欧州勢の3ポイントシュート対策に活路を見出せず
『FIBA女子ワールドカップ2026』に出場している女子日本代表は、準々決勝進出決定戦でハンガリーに63-84で敗れて大会を終了した。
日本は第1クォーターに12-20とリードを許すが、第2クォーターは町田瑠唯のスティールから馬瓜ステファニーがファストブレイクで3ポイントシュートを決めると、渡嘉敷来夢もブロックショットで守備に貢献し、34-37と3点差まで引き戻す。しかし後半開始から0-7のランを浴び、いきなり2桁のビハインドを背負うと、その後も連続得点が奪えずに反撃のきっかけをつかめない。13点ビハインドで迎えた最終クォーターも、突破口を見出すことができずに突き放され、タイムアップを迎えた。

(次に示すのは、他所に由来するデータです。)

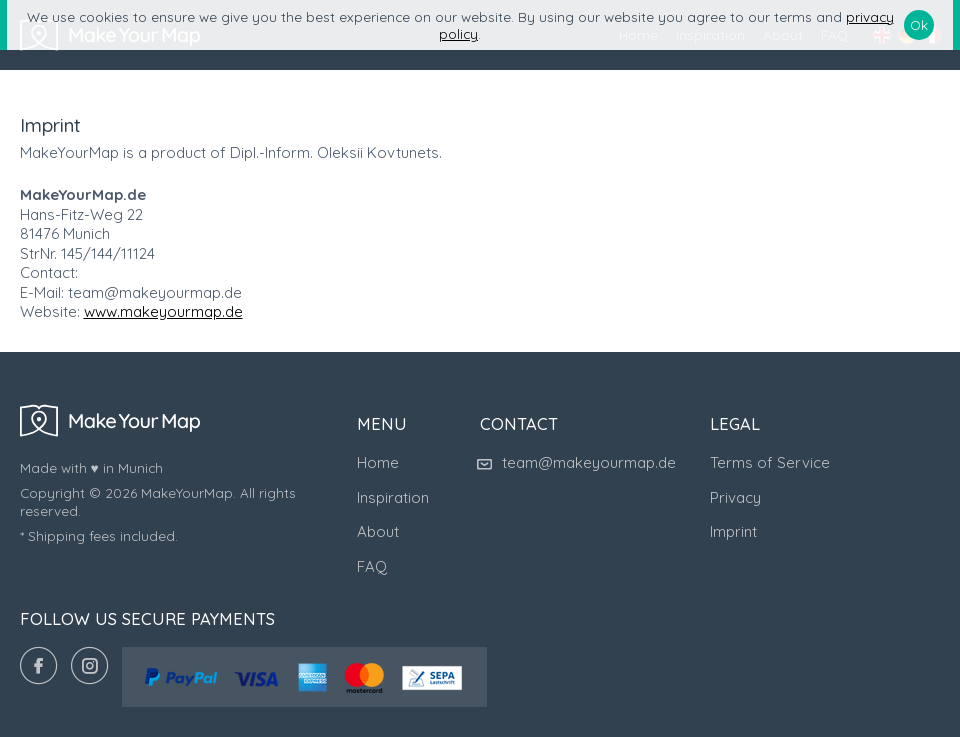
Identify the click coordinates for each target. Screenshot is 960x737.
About (378, 531)
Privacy (735, 497)
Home (378, 462)
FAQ (372, 566)
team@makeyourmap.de (578, 462)
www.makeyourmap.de (163, 311)
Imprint (733, 531)
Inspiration (393, 497)
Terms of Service (770, 462)
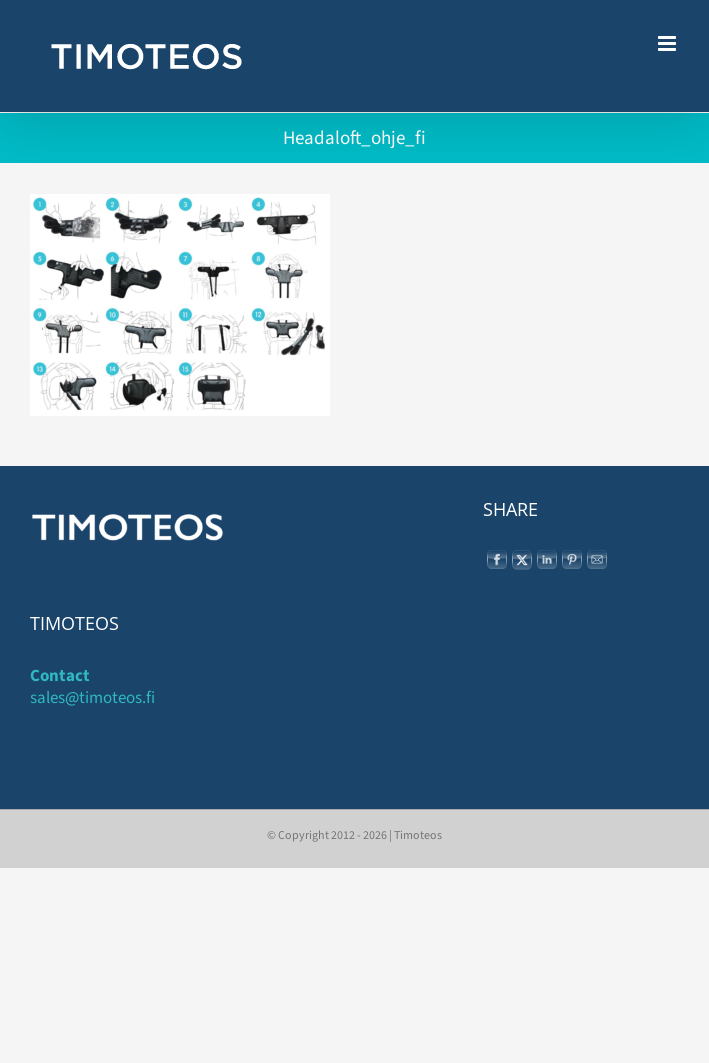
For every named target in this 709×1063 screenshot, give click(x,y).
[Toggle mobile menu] (668, 43)
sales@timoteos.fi (92, 698)
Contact (60, 676)
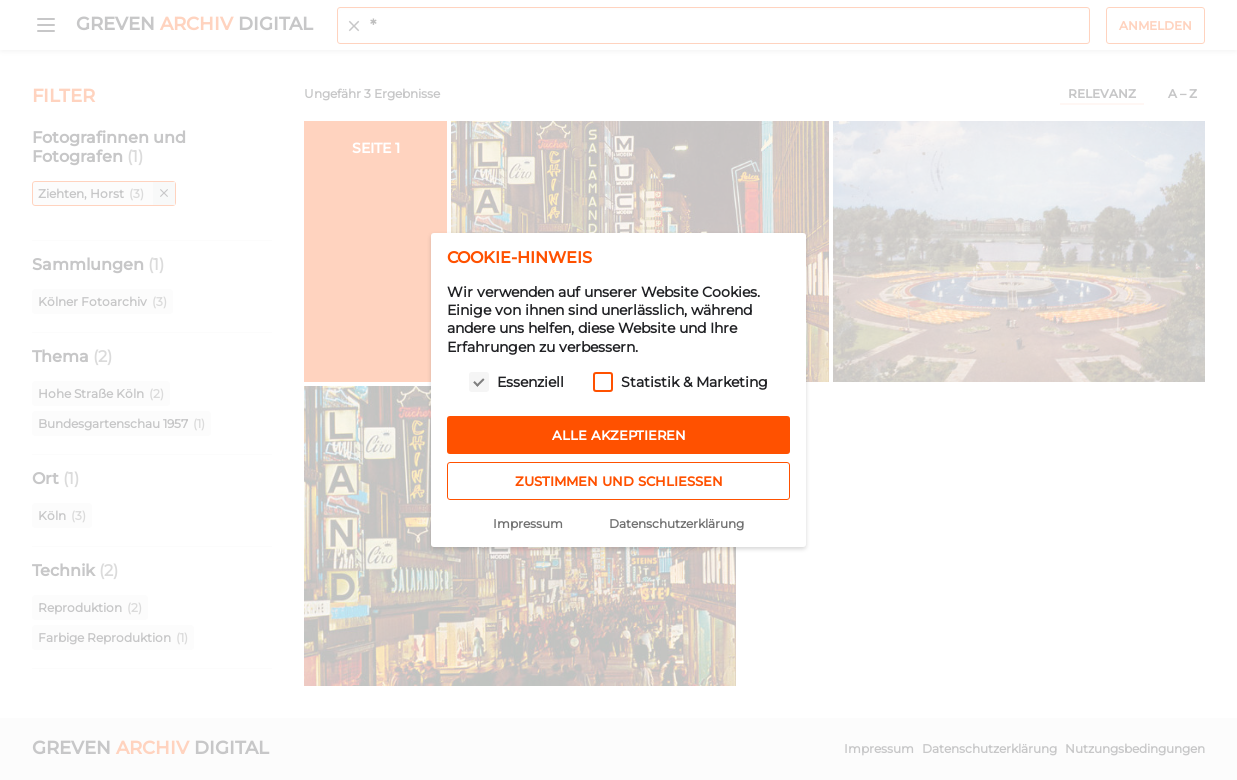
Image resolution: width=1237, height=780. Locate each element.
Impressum (528, 523)
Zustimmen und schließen (619, 481)
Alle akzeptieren (619, 435)
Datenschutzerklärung (676, 523)
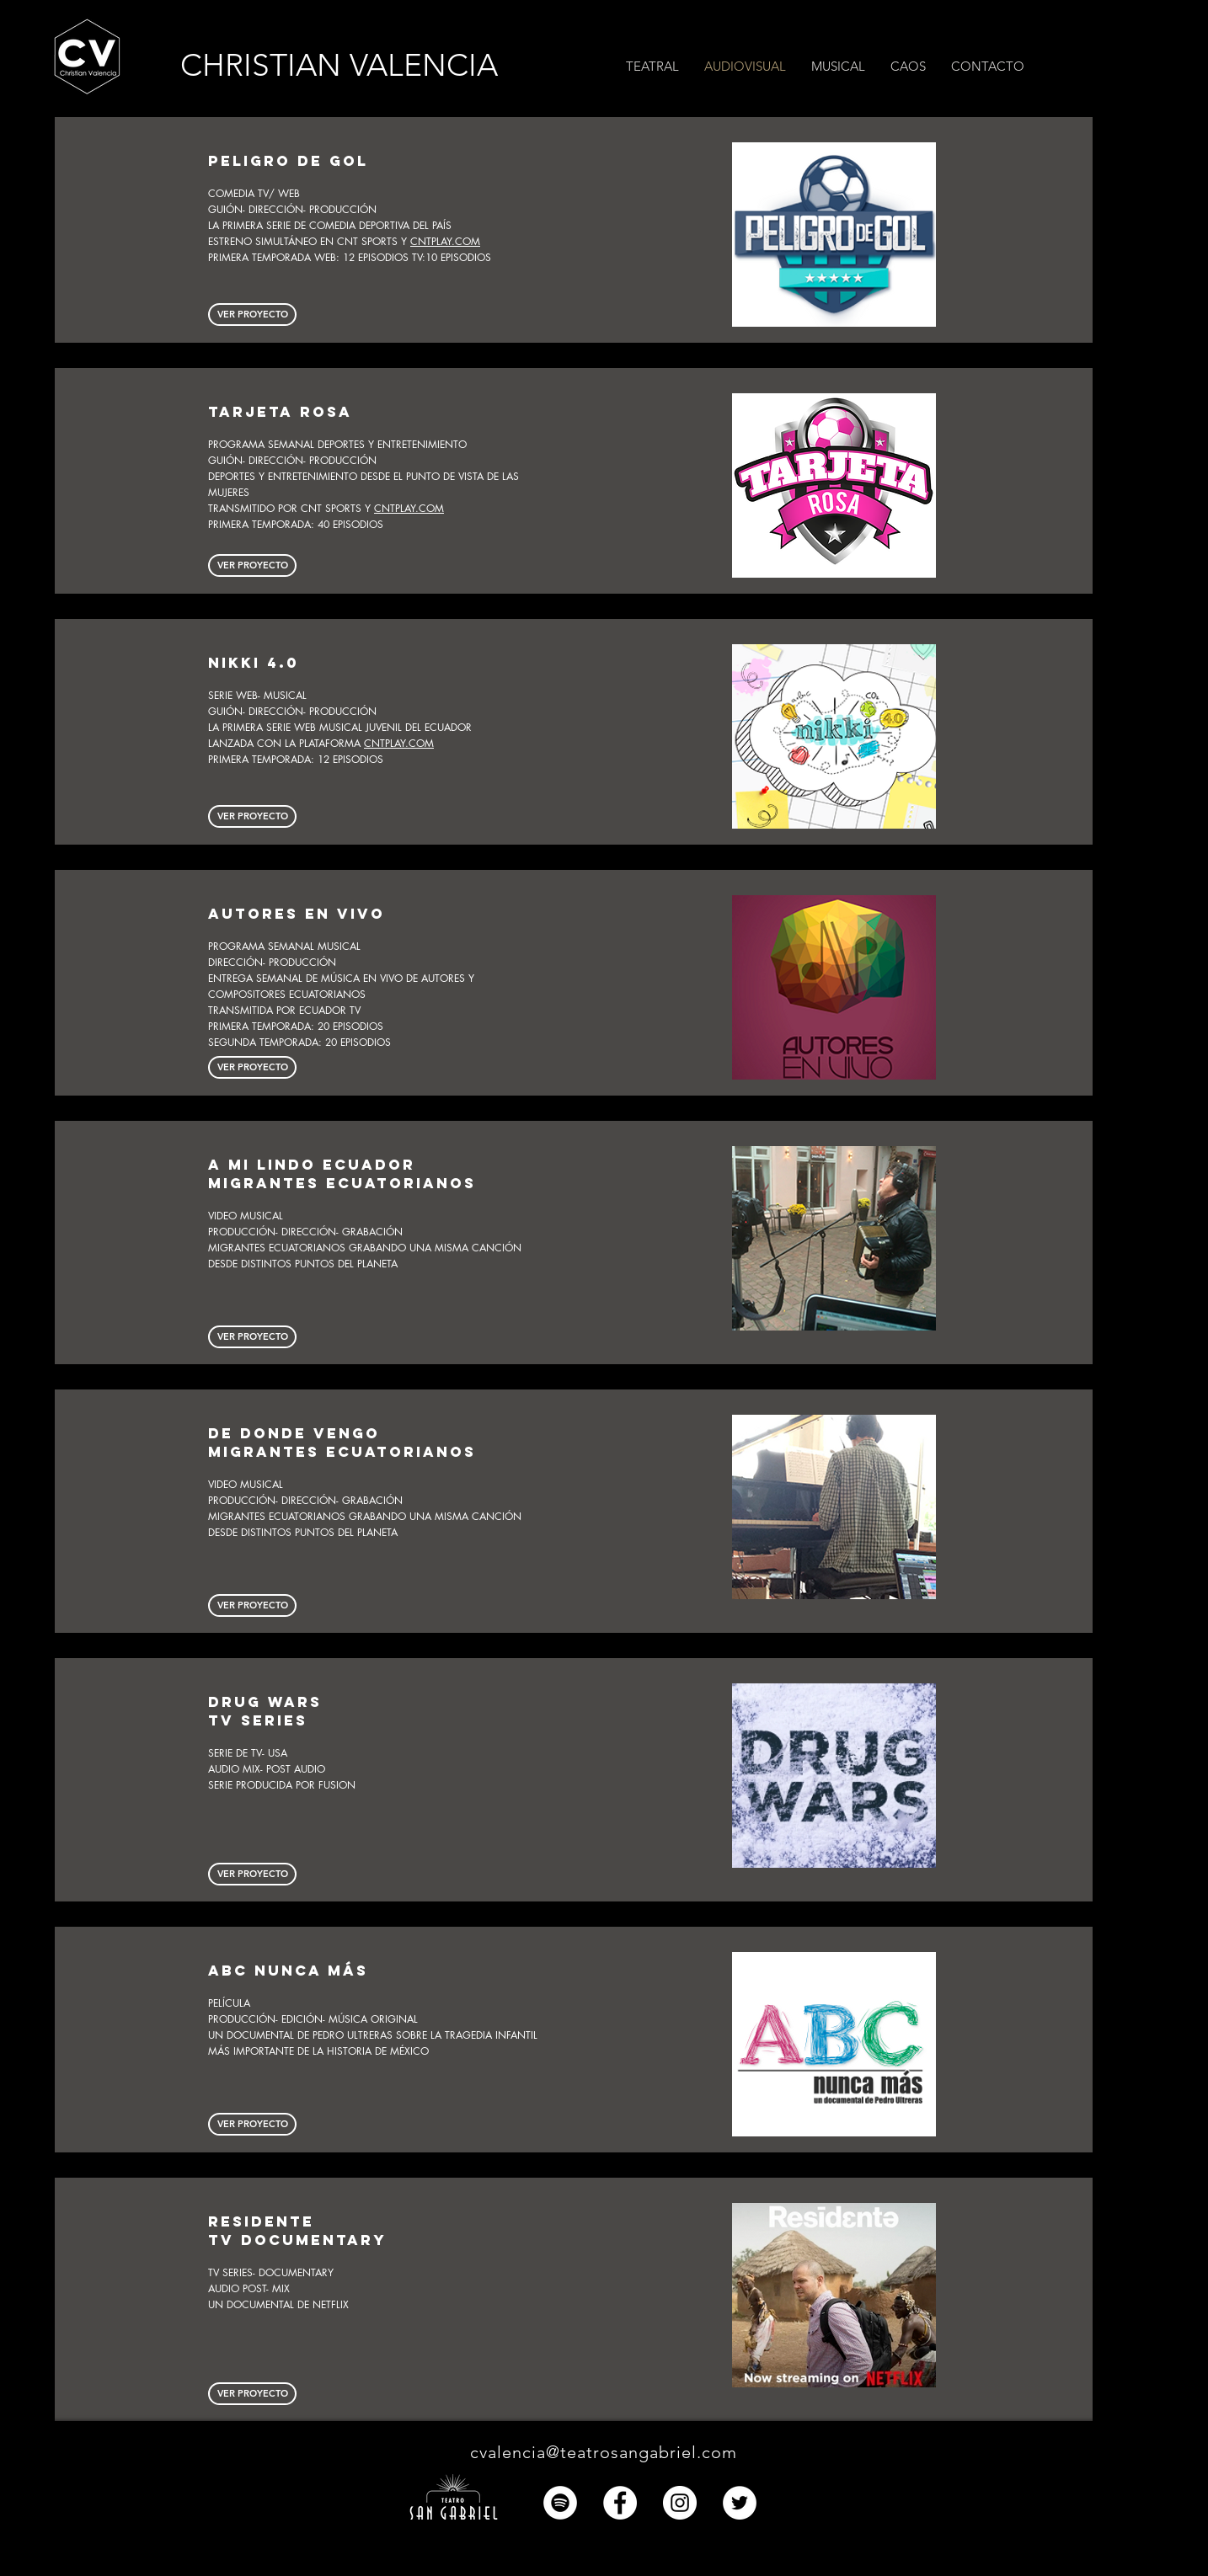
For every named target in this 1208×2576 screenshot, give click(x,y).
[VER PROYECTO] (252, 1067)
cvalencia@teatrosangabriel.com (603, 2452)
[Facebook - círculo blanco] (620, 2503)
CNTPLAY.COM (445, 241)
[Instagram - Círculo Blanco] (680, 2503)
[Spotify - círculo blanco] (560, 2503)
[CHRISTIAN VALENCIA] (356, 65)
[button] (987, 66)
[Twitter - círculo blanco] (739, 2503)
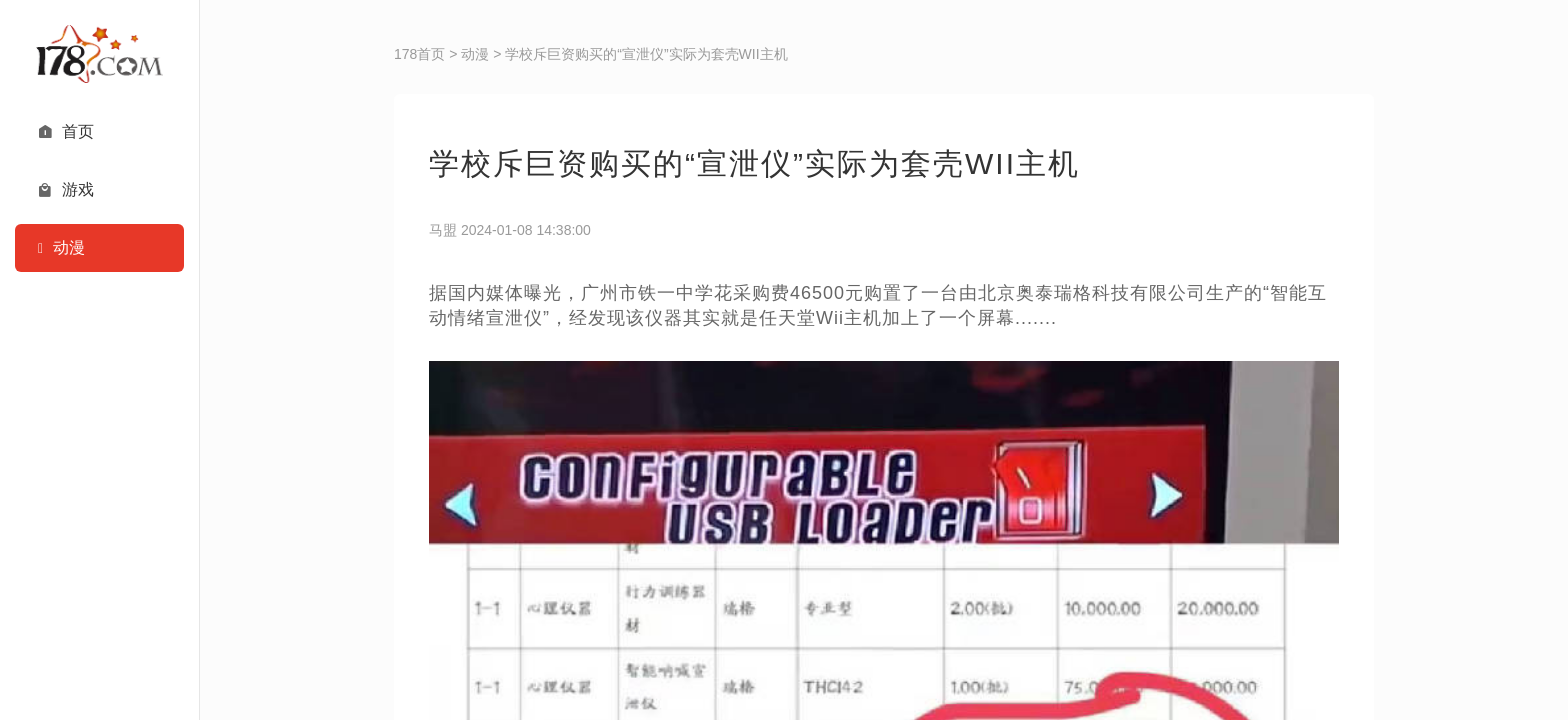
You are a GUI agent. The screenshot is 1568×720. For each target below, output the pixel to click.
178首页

日本はオフェンスリバウンドで相手を上回る12本を獲得し、ターンオーバーから20得点を奪ったが、生命線となる3ポイントシュートは対策を講じられて33本中7本(21.2%)の成功と、この試合でも不発に終わった。先発ポイントガードの田中こころが11得点、途中出場の町田が12アシストとオフェンスを牽引したが、チーム全体のフィールドゴールは31.9%と苦戦を強いられた。一方、ハンガリーにはフィールドゴール成功率50%(28/56)と高確率で決められ、ディフェンスも機能しなかった。
12チームで争われた前回大会は予選を突破することはできなかったが、16チームが出場した今大会では決勝トーナメントに進出。大会を通じて田中は平均14.8得点を記録して得点能力の高さを証明し、今野紀花も10.0得点、フィールドゴール成功率59.3%をマークしたことは個人として収穫に。それでも、高いパフォーマンスを発揮して勝利したマリ戦以降は、攻守ともに圧倒され3連敗と、厳しい現実を突きつけられた。今後は大会で浮き彫りとなった課題に、真摯に向き合っていく必要がある。